Repeat only the lines between the one with "1024x768 pixels. How" and the end of the material below, both ends included. Omit any picture.

□ □ □

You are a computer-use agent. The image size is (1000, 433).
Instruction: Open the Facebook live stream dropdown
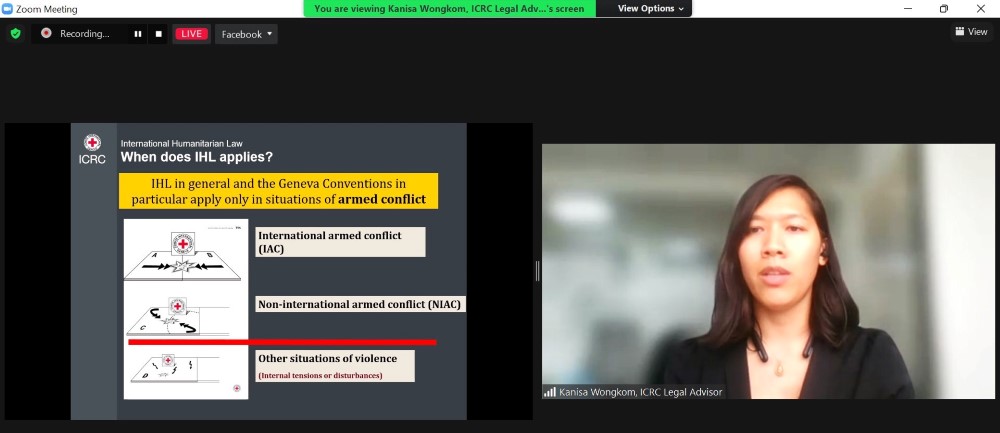tap(246, 34)
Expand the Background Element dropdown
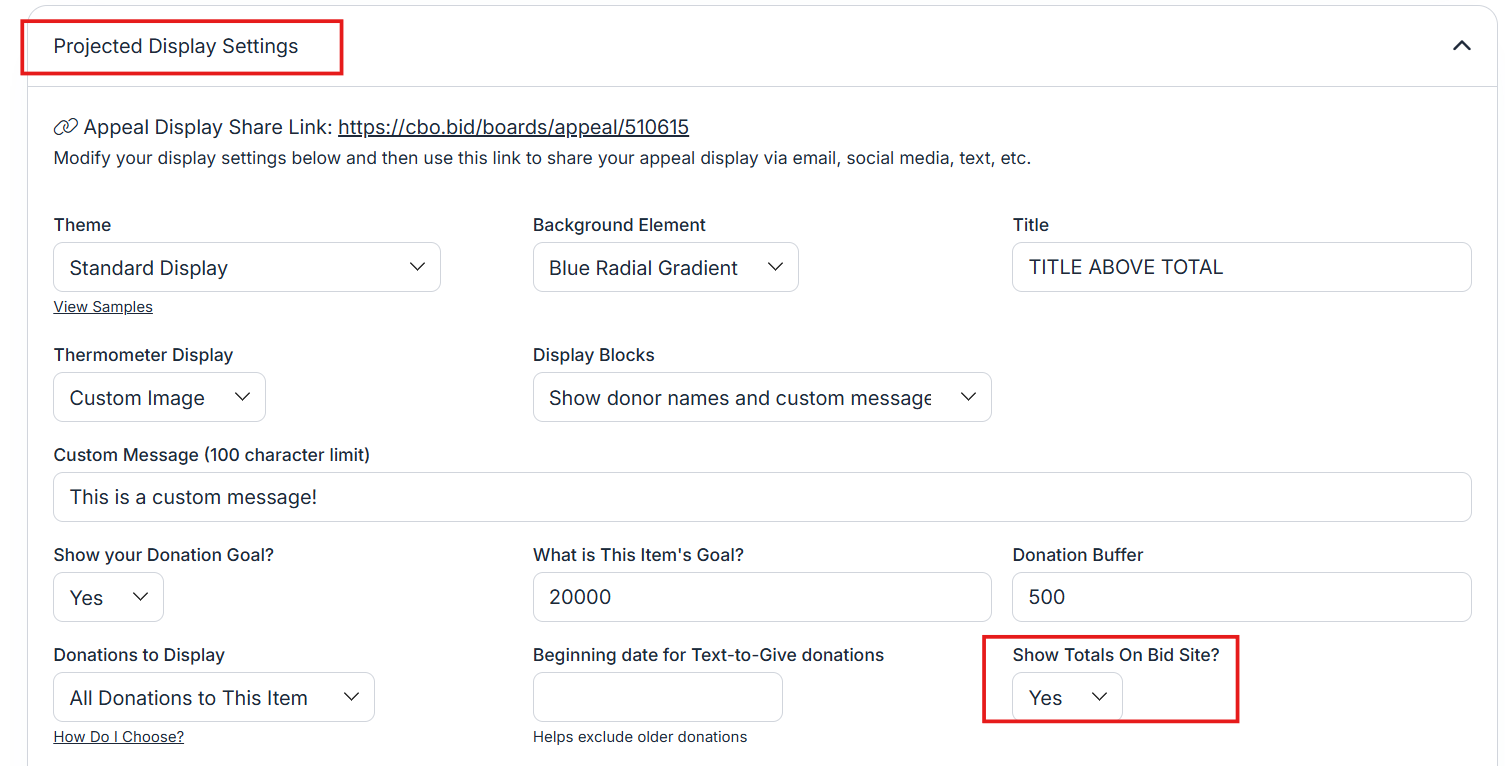 pos(665,268)
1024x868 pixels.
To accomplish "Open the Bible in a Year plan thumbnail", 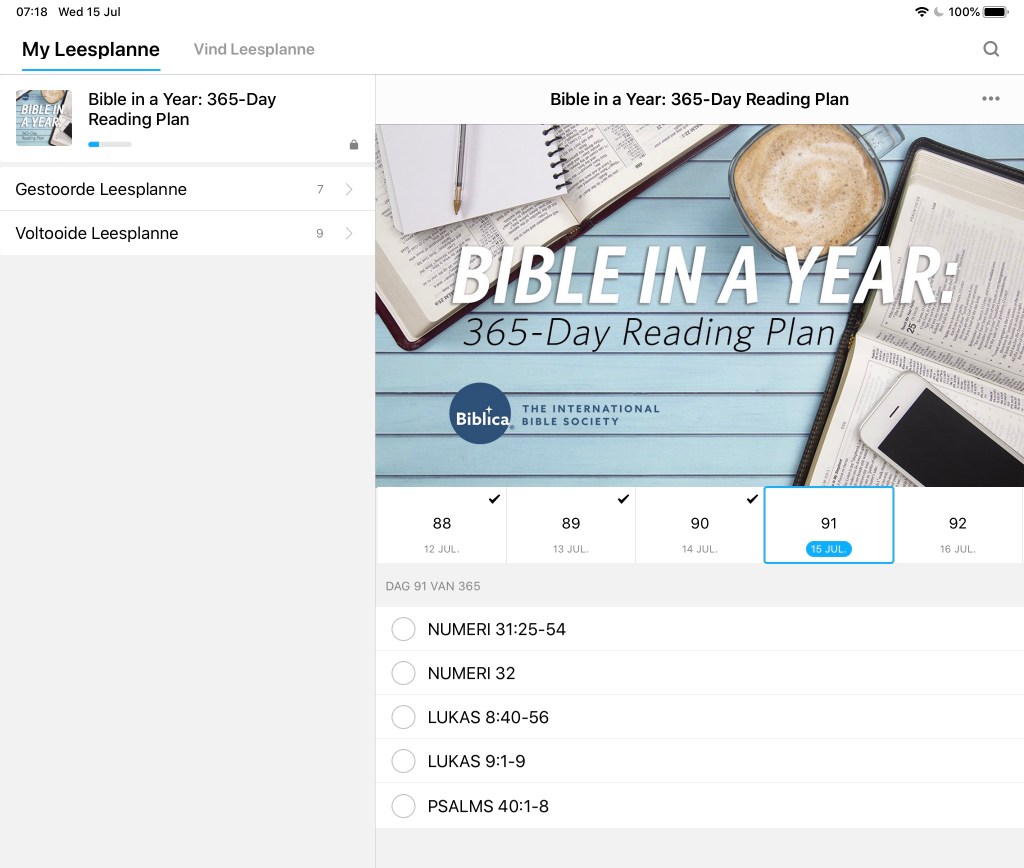I will [44, 118].
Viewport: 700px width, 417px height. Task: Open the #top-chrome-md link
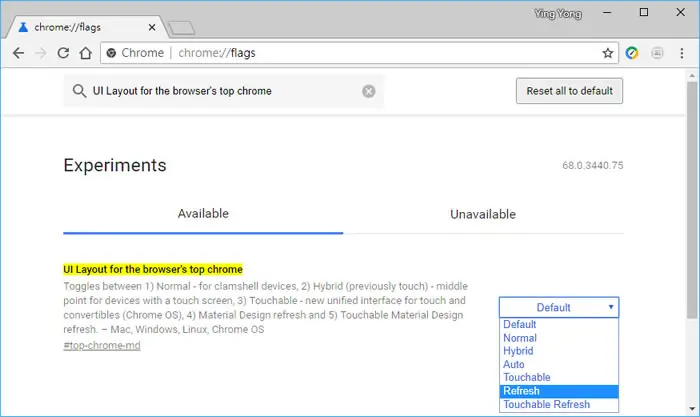point(102,346)
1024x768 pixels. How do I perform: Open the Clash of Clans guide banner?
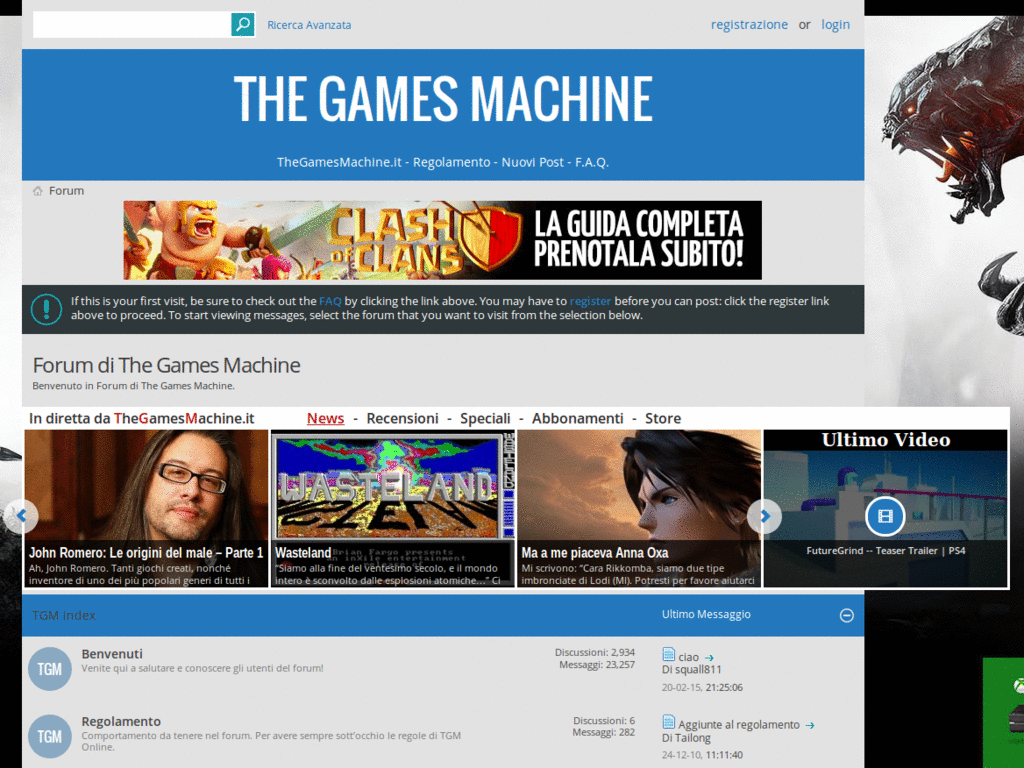pos(443,240)
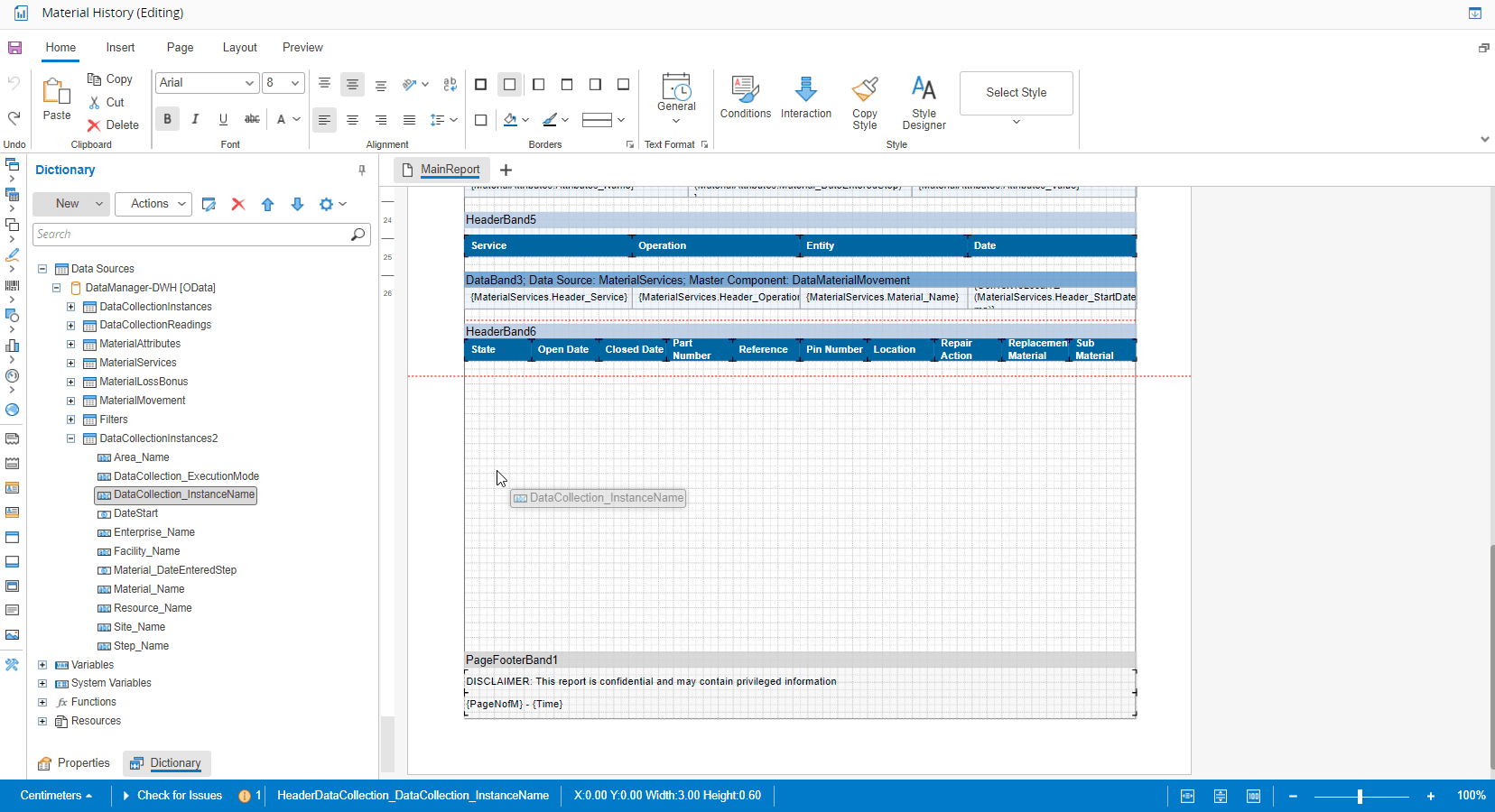Click the Paste clipboard icon
Viewport: 1495px width, 812px height.
(56, 91)
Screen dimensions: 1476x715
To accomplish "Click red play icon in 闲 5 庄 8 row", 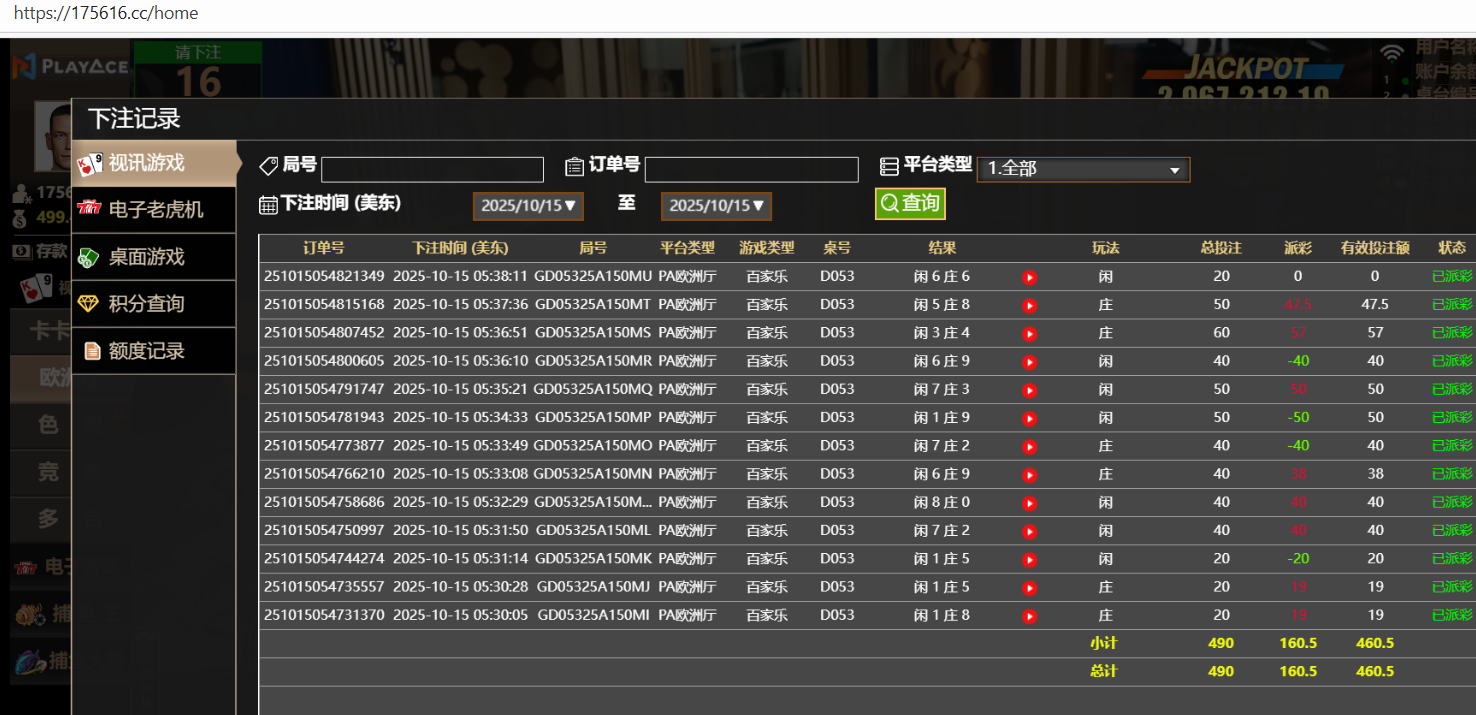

□ □ □

Response to the exercise =
1024x768 pixels. How do I perform: Open the Clash of Clans guide banner?
pos(443,240)
Click the Paste clipboard icon
Viewport: 1495px width, 812px height.
(56, 91)
Screen dimensions: 1476x715
To accomplish "Click red play icon in 闲 5 庄 8 row", 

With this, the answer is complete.